**Recorded data**.

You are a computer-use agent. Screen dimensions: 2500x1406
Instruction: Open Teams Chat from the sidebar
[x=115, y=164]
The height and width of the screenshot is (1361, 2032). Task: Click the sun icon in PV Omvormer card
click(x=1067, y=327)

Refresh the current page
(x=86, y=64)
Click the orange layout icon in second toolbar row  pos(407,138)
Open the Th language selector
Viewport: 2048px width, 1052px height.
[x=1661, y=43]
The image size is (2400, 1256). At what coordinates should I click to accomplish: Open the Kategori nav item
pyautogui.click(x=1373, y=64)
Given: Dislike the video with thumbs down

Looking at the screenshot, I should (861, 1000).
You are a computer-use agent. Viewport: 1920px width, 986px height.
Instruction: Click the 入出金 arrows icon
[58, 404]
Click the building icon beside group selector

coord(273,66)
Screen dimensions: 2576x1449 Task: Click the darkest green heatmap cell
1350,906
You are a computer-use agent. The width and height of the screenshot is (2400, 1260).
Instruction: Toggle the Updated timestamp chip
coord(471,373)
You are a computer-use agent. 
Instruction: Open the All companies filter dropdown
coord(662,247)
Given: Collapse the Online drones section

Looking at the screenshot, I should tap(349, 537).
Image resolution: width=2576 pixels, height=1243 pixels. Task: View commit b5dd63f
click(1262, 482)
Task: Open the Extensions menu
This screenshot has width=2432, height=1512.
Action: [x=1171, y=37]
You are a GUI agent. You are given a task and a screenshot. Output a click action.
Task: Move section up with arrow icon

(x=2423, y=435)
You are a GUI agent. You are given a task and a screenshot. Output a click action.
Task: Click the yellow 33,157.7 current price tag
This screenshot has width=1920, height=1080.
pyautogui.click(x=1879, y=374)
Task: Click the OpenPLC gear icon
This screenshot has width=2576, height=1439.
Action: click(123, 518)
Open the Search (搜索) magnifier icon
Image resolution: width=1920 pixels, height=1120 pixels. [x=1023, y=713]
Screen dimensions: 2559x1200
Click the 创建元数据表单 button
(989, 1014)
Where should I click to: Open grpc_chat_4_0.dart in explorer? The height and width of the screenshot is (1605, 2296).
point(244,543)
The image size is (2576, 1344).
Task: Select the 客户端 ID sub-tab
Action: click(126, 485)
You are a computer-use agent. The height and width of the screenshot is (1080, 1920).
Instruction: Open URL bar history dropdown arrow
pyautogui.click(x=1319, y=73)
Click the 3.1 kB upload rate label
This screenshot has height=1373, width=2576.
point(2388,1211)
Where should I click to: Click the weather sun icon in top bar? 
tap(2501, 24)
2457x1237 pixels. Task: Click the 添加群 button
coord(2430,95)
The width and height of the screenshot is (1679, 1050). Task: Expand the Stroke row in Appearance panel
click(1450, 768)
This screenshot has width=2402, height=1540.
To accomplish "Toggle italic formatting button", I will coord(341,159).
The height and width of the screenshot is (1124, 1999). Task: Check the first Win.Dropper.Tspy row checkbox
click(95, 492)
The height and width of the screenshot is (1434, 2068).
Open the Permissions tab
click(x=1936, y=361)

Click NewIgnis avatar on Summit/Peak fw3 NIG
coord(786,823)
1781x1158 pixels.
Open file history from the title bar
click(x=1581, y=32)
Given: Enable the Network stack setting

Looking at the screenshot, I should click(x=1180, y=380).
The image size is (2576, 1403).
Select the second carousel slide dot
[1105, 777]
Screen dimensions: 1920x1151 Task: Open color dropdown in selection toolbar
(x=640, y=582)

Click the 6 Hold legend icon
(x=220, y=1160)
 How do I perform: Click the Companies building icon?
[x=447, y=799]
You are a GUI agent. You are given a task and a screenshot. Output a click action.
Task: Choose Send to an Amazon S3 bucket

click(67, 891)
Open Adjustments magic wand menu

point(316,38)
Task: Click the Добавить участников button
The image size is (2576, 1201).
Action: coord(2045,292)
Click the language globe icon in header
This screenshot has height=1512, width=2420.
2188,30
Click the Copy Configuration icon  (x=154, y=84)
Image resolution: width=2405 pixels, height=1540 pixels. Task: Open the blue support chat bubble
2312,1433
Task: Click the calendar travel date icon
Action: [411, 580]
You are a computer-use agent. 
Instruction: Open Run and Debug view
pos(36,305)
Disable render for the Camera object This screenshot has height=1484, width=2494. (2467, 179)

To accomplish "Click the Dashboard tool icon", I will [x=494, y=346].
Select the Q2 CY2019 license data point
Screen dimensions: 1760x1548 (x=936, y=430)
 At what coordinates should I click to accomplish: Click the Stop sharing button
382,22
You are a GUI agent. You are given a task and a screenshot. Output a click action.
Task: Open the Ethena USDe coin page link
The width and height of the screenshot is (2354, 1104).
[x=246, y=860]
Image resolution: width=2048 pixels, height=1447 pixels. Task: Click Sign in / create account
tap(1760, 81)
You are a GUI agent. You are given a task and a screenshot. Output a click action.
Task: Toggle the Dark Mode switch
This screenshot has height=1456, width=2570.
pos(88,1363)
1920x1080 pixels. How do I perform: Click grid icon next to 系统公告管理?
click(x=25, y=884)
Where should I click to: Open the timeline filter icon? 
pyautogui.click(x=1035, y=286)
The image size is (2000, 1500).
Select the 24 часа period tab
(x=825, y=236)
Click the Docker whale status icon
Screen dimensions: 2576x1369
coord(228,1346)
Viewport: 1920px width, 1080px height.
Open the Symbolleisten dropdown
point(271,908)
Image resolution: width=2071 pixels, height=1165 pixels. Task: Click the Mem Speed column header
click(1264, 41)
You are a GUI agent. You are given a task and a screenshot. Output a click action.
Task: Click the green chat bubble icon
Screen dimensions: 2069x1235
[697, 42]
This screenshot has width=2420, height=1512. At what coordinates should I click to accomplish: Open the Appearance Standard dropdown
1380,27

**Your instructions**.
Word for word, return the entire set of entries.

**Response below**.
You are a computer-use agent. Screen dimensions: 2500x1406
Instruction: Open Teams Chat from the sidebar
[x=115, y=164]
The height and width of the screenshot is (1361, 2032). Task: Click the sun icon in PV Omvormer card
click(x=1067, y=327)

Refresh the current page
(x=86, y=64)
Click the orange layout icon in second toolbar row  pos(407,138)
Open the Th language selector
Viewport: 2048px width, 1052px height.
[x=1661, y=43]
The image size is (2400, 1256). At what coordinates should I click to accomplish: Open the Kategori nav item
pyautogui.click(x=1373, y=64)
Given: Dislike the video with thumbs down

Looking at the screenshot, I should (861, 1000).
You are a computer-use agent. Viewport: 1920px width, 986px height.
Instruction: Click the 入出金 arrows icon
[58, 404]
Click the building icon beside group selector

coord(273,66)
Screen dimensions: 2576x1449 Task: Click the darkest green heatmap cell
1350,906
You are a computer-use agent. The width and height of the screenshot is (2400, 1260).
Instruction: Toggle the Updated timestamp chip
coord(471,373)
You are a computer-use agent. 
Instruction: Open the All companies filter dropdown
coord(662,247)
Given: Collapse the Online drones section

Looking at the screenshot, I should tap(349, 537).
Image resolution: width=2576 pixels, height=1243 pixels. Task: View commit b5dd63f
click(1262, 482)
Task: Open the Extensions menu
This screenshot has width=2432, height=1512.
Action: [x=1171, y=37]
You are a GUI agent. You are given a task and a screenshot. Output a click action.
Task: Move section up with arrow icon

(x=2423, y=435)
You are a GUI agent. You are given a task and a screenshot. Output a click action.
Task: Click the yellow 33,157.7 current price tag
This screenshot has width=1920, height=1080.
pyautogui.click(x=1879, y=374)
Task: Click the OpenPLC gear icon
This screenshot has width=2576, height=1439.
Action: click(123, 518)
Open the Search (搜索) magnifier icon
Image resolution: width=1920 pixels, height=1120 pixels. [x=1023, y=713]
Screen dimensions: 2559x1200
Click the 创建元数据表单 button
(989, 1014)
Where should I click to: Open grpc_chat_4_0.dart in explorer? The height and width of the screenshot is (1605, 2296).
point(244,543)
The image size is (2576, 1344).
Task: Select the 客户端 ID sub-tab
Action: click(126, 485)
You are a computer-use agent. The height and width of the screenshot is (1080, 1920).
Instruction: Open URL bar history dropdown arrow
pyautogui.click(x=1319, y=73)
Click the 3.1 kB upload rate label
This screenshot has height=1373, width=2576.
point(2388,1211)
Where should I click to: Click the weather sun icon in top bar? 
tap(2501, 24)
2457x1237 pixels. Task: Click the 添加群 button
coord(2430,95)
The width and height of the screenshot is (1679, 1050). Task: Expand the Stroke row in Appearance panel
click(1450, 768)
This screenshot has width=2402, height=1540.
To accomplish "Toggle italic formatting button", I will coord(341,159).
The height and width of the screenshot is (1124, 1999). Task: Check the first Win.Dropper.Tspy row checkbox
click(95, 492)
The height and width of the screenshot is (1434, 2068).
Open the Permissions tab
click(x=1936, y=361)

Click NewIgnis avatar on Summit/Peak fw3 NIG
coord(786,823)
1781x1158 pixels.
Open file history from the title bar
click(x=1581, y=32)
Given: Enable the Network stack setting

Looking at the screenshot, I should click(x=1180, y=380).
The image size is (2576, 1403).
Select the second carousel slide dot
[1105, 777]
Screen dimensions: 1920x1151 Task: Open color dropdown in selection toolbar
(x=640, y=582)

Click the 6 Hold legend icon
(x=220, y=1160)
 How do I perform: Click the Companies building icon?
[x=447, y=799]
You are a GUI agent. You are given a task and a screenshot. Output a click action.
Task: Choose Send to an Amazon S3 bucket

click(67, 891)
Open Adjustments magic wand menu

point(316,38)
Task: Click the Добавить участников button
The image size is (2576, 1201).
Action: coord(2045,292)
Click the language globe icon in header
This screenshot has height=1512, width=2420.
2188,30
Click the Copy Configuration icon  (x=154, y=84)
Image resolution: width=2405 pixels, height=1540 pixels. Task: Open the blue support chat bubble
2312,1433
Task: Click the calendar travel date icon
Action: [411, 580]
You are a computer-use agent. 
Instruction: Open Run and Debug view
pos(36,305)
Disable render for the Camera object This screenshot has height=1484, width=2494. (2467, 179)

To accomplish "Click the Dashboard tool icon", I will [x=494, y=346].
Select the Q2 CY2019 license data point
Screen dimensions: 1760x1548 (x=936, y=430)
 At what coordinates should I click to accomplish: Click the Stop sharing button
382,22
You are a GUI agent. You are given a task and a screenshot. Output a click action.
Task: Open the Ethena USDe coin page link
The width and height of the screenshot is (2354, 1104).
[x=246, y=860]
Image resolution: width=2048 pixels, height=1447 pixels. Task: Click Sign in / create account
tap(1760, 81)
You are a GUI agent. You are given a task and a screenshot. Output a click action.
Task: Toggle the Dark Mode switch
This screenshot has height=1456, width=2570.
pos(88,1363)
1920x1080 pixels. How do I perform: Click grid icon next to 系统公告管理?
click(x=25, y=884)
Where should I click to: Open the timeline filter icon? 
pyautogui.click(x=1035, y=286)
The image size is (2000, 1500).
Select the 24 часа period tab
(x=825, y=236)
Click the Docker whale status icon
Screen dimensions: 2576x1369
coord(228,1346)
Viewport: 1920px width, 1080px height.
Open the Symbolleisten dropdown
point(271,908)
Image resolution: width=2071 pixels, height=1165 pixels. Task: Click the Mem Speed column header
click(1264, 41)
You are a GUI agent. You are given a task and a screenshot. Output a click action.
Task: Click the green chat bubble icon
Screen dimensions: 2069x1235
[697, 42]
This screenshot has width=2420, height=1512. At what coordinates should I click to accomplish: Open the Appearance Standard dropdown
1380,27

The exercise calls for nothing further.